Contemporary LEMS support various generalizations:

Applicability Across Modalities: All examined systems are multi-modal, incorporating RGB-D, LiDAR, audio, and text features as appropriate for the task domain (Yang et al., 2024, Ren et al., 25 Dec 2025, Yao et al., 15 Sep 2025).
Extensions Beyond Navigation: While navigation remains the canonical benchmark (GOAT-Bench, HM3D-OVON, EmbodiedBench), LEMS are increasingly applied to social interaction (Ella), personalized dialogs (EgoMem), and manipulation (Zhang et al., 30 Jun 2025, Yao et al., 15 Sep 2025).
Scaling and Compression: Compression techniques (pixel unshuffle, patch merging, DINO features, token flattening) enable temporal context windows spanning hundreds of steps or more (Ren et al., 25 Dec 2025). Excessive compression degrades performance, with optimal trade-offs reached between memory length and fidelity in empirical studies.
Open Questions: Most systems rely on similarity-based retrieval rather than explicit, multi-hop graph reasoning; direct exploitation of knowledge graph structure for complex querying remains an area for future development (Zhang et al., 30 Jun 2025).

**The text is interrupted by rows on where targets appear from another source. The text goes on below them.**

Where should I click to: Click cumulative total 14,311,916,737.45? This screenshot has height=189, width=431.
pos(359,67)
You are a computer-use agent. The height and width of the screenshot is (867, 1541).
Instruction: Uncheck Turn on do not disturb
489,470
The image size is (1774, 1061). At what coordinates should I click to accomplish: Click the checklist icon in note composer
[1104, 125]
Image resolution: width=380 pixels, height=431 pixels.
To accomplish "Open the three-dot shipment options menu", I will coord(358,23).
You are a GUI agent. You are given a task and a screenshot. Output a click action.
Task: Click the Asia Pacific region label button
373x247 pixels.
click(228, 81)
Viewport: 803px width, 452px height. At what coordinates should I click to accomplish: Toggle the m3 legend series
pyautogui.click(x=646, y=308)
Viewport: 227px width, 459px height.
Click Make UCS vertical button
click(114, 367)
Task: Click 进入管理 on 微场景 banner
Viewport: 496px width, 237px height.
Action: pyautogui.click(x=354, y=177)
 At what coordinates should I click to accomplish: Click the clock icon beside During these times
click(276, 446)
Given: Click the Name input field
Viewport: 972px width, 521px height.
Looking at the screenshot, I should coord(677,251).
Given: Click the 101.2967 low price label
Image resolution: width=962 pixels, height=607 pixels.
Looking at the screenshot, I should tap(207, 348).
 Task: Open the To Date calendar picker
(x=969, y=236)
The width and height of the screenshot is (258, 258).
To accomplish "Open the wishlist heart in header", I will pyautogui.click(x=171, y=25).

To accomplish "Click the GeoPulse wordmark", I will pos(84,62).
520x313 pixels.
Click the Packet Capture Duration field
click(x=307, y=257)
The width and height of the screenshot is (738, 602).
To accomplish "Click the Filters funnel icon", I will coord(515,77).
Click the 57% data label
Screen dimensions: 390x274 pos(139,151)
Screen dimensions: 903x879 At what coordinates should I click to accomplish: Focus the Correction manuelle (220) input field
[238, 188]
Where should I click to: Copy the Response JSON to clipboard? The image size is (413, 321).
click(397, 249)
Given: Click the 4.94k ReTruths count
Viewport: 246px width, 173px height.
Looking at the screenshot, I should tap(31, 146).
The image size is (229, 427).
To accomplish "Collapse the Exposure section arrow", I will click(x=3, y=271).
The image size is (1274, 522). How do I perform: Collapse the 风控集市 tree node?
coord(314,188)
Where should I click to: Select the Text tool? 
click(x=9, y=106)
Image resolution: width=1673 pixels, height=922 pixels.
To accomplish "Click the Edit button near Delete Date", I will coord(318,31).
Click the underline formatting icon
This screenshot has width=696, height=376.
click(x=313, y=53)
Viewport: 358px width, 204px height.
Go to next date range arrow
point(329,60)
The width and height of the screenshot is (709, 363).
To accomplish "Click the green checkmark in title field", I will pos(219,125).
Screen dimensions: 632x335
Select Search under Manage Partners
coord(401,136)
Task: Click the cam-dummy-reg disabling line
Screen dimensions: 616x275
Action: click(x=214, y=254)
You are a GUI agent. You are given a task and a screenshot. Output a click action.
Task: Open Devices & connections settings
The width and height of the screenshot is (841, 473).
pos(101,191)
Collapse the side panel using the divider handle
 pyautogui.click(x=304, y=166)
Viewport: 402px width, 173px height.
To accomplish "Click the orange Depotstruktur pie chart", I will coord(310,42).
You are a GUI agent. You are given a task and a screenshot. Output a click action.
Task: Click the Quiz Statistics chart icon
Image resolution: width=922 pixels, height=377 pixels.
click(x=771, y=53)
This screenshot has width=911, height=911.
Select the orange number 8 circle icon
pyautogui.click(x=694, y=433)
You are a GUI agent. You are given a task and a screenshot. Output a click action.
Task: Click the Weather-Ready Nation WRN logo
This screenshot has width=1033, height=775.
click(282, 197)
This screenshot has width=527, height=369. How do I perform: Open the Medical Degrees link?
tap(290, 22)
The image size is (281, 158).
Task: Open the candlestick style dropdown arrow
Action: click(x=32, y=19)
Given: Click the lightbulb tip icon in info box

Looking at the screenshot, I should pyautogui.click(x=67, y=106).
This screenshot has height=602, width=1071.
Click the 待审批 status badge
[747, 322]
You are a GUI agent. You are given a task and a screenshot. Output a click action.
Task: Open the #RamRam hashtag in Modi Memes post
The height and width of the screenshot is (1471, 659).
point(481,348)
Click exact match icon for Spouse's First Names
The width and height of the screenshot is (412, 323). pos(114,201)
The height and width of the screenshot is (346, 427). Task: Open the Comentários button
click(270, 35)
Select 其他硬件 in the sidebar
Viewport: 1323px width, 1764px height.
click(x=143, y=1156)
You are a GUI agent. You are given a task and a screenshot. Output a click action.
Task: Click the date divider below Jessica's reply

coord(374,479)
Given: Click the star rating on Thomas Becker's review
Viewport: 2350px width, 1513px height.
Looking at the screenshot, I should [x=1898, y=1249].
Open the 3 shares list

No True Biological Plausibility: While neural-symbolic integration, SDRs, and metaplasticity mechanisms draw inspiration from biology, most systems (KARMA, AstraNav) adopt computer system techniques (cache replacement, API structuring) rather than neurobiological learning and consolidation protocols (Wang et al., 2024).

A plausible implication is that LEMS design principles—modular dual-memory, incremental update, compression, embedding-based retrieval, and task-conditioned utility pruning—constitute a shared substrate for lifelong, scalable embodied intelligence across diverse operational settings.